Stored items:
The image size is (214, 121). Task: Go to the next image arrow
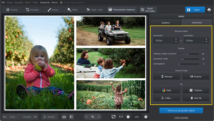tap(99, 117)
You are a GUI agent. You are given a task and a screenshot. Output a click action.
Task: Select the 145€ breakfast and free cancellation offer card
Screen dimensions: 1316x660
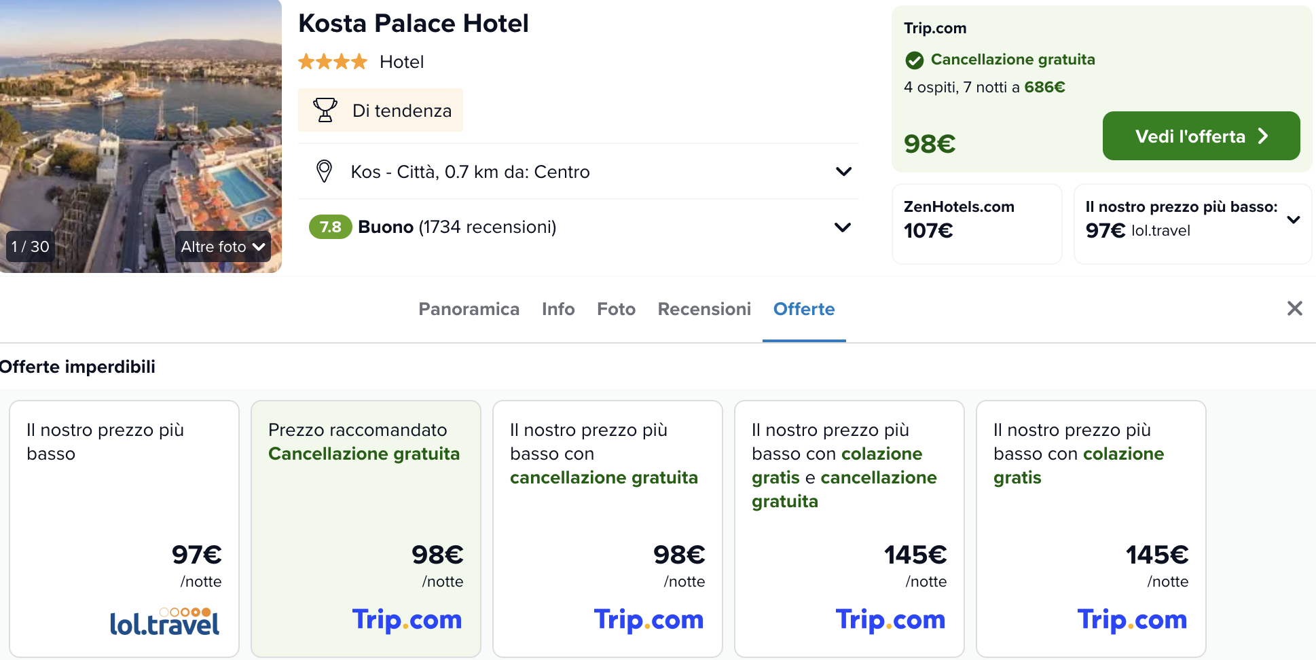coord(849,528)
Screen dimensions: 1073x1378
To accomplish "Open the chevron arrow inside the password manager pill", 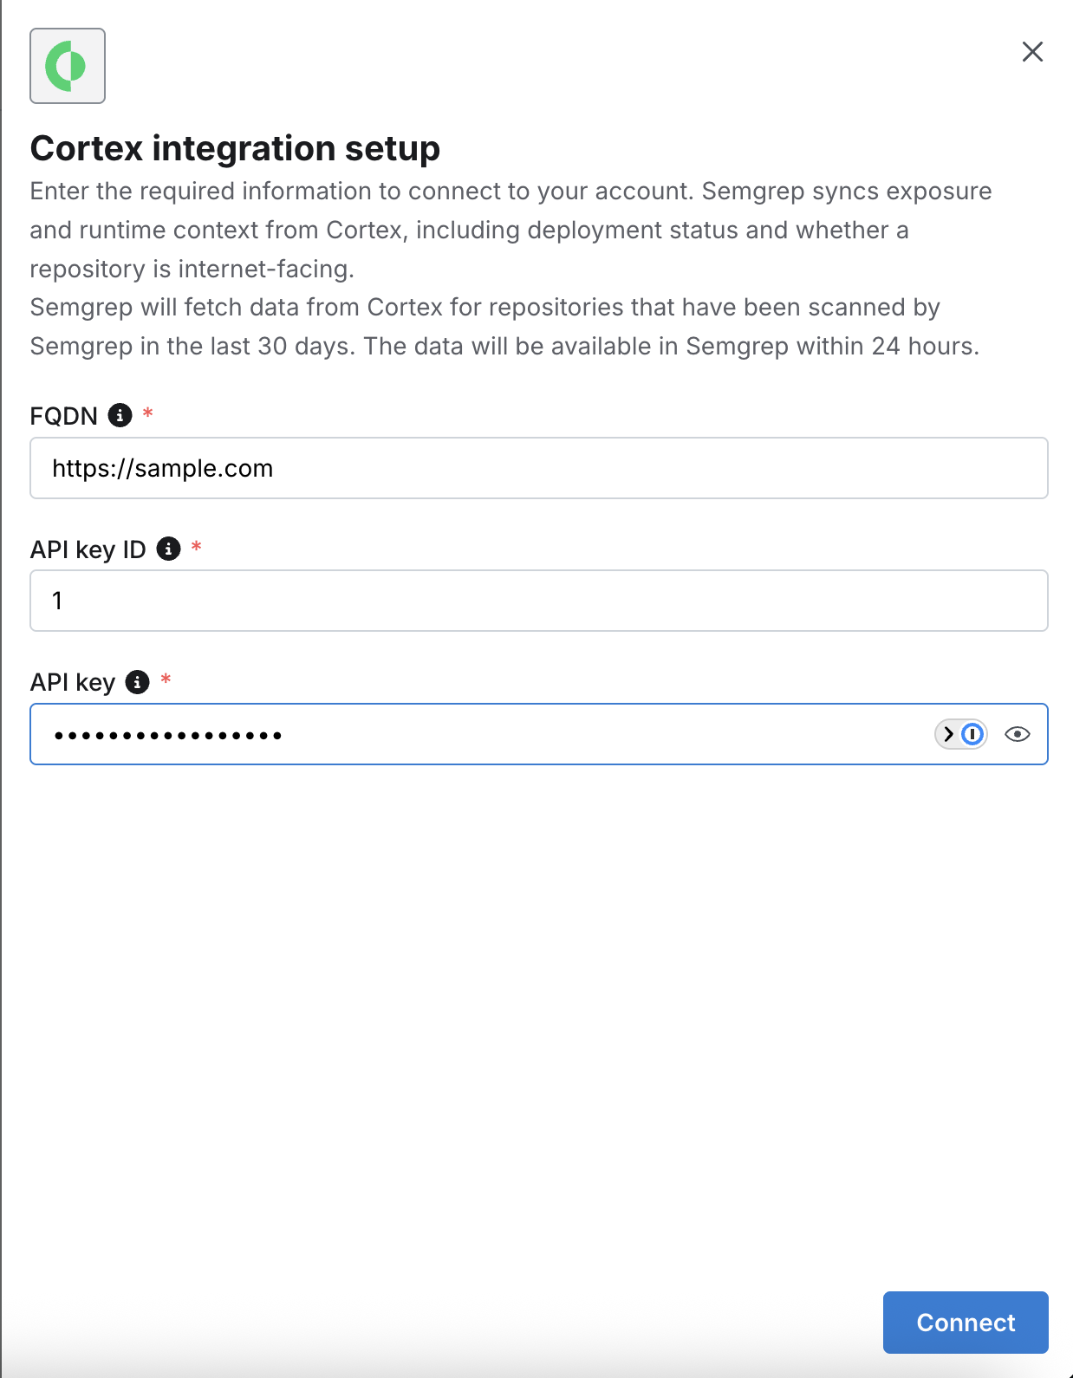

**Task item**.
All the records need to be set down word for word, with the images left out.

**Problem solution**.
The image size is (214, 121). Task: Go to the next image arrow
tap(99, 117)
You are a GUI agent. You are given a task and a screenshot. Output a click action.
Task: Select the 145€ breakfast and free cancellation offer card
Screen dimensions: 1316x660
coord(849,528)
Screen dimensions: 1073x1378
To accomplish "Open the chevron arrow inside the password manager pill", 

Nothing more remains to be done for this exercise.